El embrión de víbora egipcia que murió en su huevo, con las mandíbulas cerradas sobre su propio cuerpo. Imagen de Mulley y Johnston.

El motivo por el que Mulley y Johnston están especialmente interesados en este fenómeno es porque ellos se han topado con un posible caso. Los investigadores estaban criando ejemplares de la víbora egipcia Echis pyramidum, una serpiente venenosa que no alcanza el metro de longitud y que habita en el noreste de África y la península de Arabia. Este pasado verano, Mulley y Johnston tenían una puesta de 13 huevos, de los cuales uno no llegó a eclosionar. Al abrir este huevo, los científicos encontraron una serpiente «muerta, casi totalmente desarrollada, con algo de yema sin absorber», y observaron que curiosamente su mandíbula parecía morder la cola, como en las clásicas pescadillas. Para comprobar si los colmillos horadaban la cavidad corporal, recurrieron a la microtomografía de rayos X, una técnica que permite examinar el ejemplar en alta resolución sin alterar su postura.

El examen reveló a los científicos que los colmillos de la víbora se hallaban replegados en su paladar, y no hincados en su propia carne. «Sin embargo, es posible que se produjera un mordisco y un envenenamiento seguidos por una retirada de los colmillos, donde la causa de la muerte podría ser el resultado del veneno o del trauma físico asociado con el mordisco, especialmente si uno o ambos colmillos se clavaron en algún órgano vital». «Como alternativa, es posible que este animal se ahogara dentro de su huevo después de haberse mordido a sí mismo sin consecuencias fatales y no haya podido o querido liberarse», escriben Mulley y Johnston en un estudio aún no publicado y disponible como prepublicación en la revista online PeerJ.

Tomografía de rayos X de la víbora. Los colmillos (en rojo) están replegados. Imagen de Mulley y Johnston.

Tomografía de rayos X de la víbora. Los colmillos (en rojo) están replegados. Imagen de Mulley y Johnston.

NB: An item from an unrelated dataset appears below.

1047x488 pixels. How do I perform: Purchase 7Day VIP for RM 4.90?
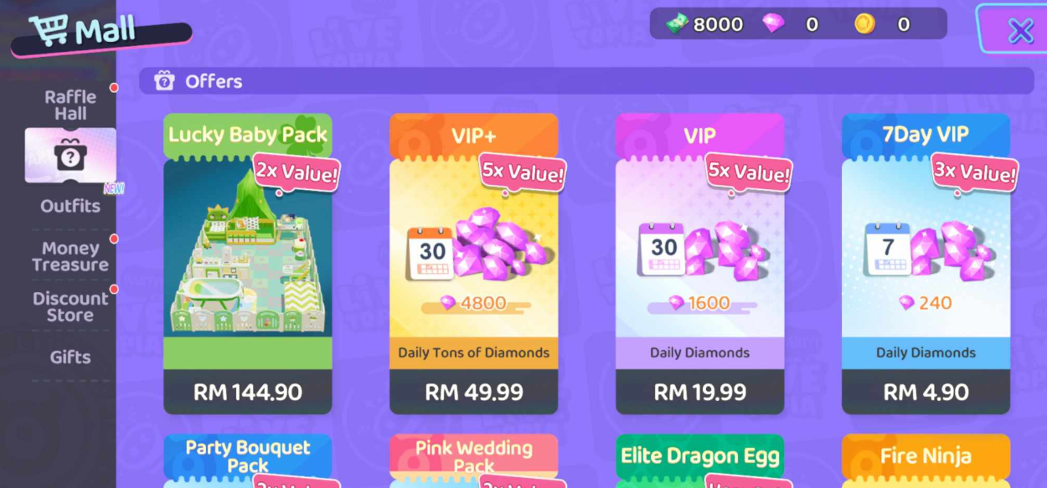click(926, 392)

Así pues, los investigadores no pueden establecer de forma definitiva si se encuentran ante un caso de autoenvenenamiento, por lo que aún seguiremos sin dar una respuesta definitiva a la pregunta. En el siglo pasado hice una tesis doctoral en inmunología. Uno de los aspectos más fascinantes de esta ciencia es la capacidad del sistema inmunitario para diferenciar lo propio de lo no propio. Este mecanismo es el responsable de que podamos responder a una infección, pero también de que nuestro organismo no resulte destruido por el ataque de nuestras propias defensas. El sistema es increíblemente eficaz, pero en ocasiones no es perfecto: algunos microorganismos superan nuestra capacidad de respuesta y nos matan, como en el caso del ébola o la viruela. Y otras veces nuestra inmunidad organiza una reacción innecesaria y excesiva contra agentes inofensivos, como ocurre en las alergias o en las enfermedades autoinmunes.

Es posible, y razonable, que el sistema inmunitario de las serpientes produzca anticuerpos contra su propio veneno. Aunque este se fabrica en glándulas especializadas y no circula por la sangre –el lugar donde se produce la exposición que dispara la respuesta de anticuerpos–, parece que en el suero de estos reptiles se han encontrado anticuerpos contra sus propias toxinas. Esto revela que existe una cierta exposición a su propio veneno, pero también que tal vez esta autoinmunidad les puede servir como protección de urgencia si ocurre un accidente sin que esos anticuerpos bloqueen la acción del veneno, ya que no pueden acceder a las glándulas. Si así es como funciona, el sistema es extremadamente sofisticado; una maravilla evolutiva.

La capacidad del veneno de las serpientes de provocar una respuesta de anticuerpos está sobradamente demostrada. De hecho, es lo que se utiliza para producir los antídotos. El mecanismo es el mismo de las vacunas, pero se utilizan animales tales como caballos, cabras u ovejas, o en algunos casos incluso especies más exóticas como tiburones. Se les inyecta una pequeña cantidad de veneno muy diluido que no les provoca ningún daño, pero que les hace desarrollar un suero hiperinmune contra la toxina. Después se les extrae el suero –una vez más sin dañar al animal–, se purifican los anticuerpos y se preparan como fármaco apto para administración terapéutica en humanos. El proceso es largo, complicado y peligroso, porque requiere ordeñar las serpientes a mano.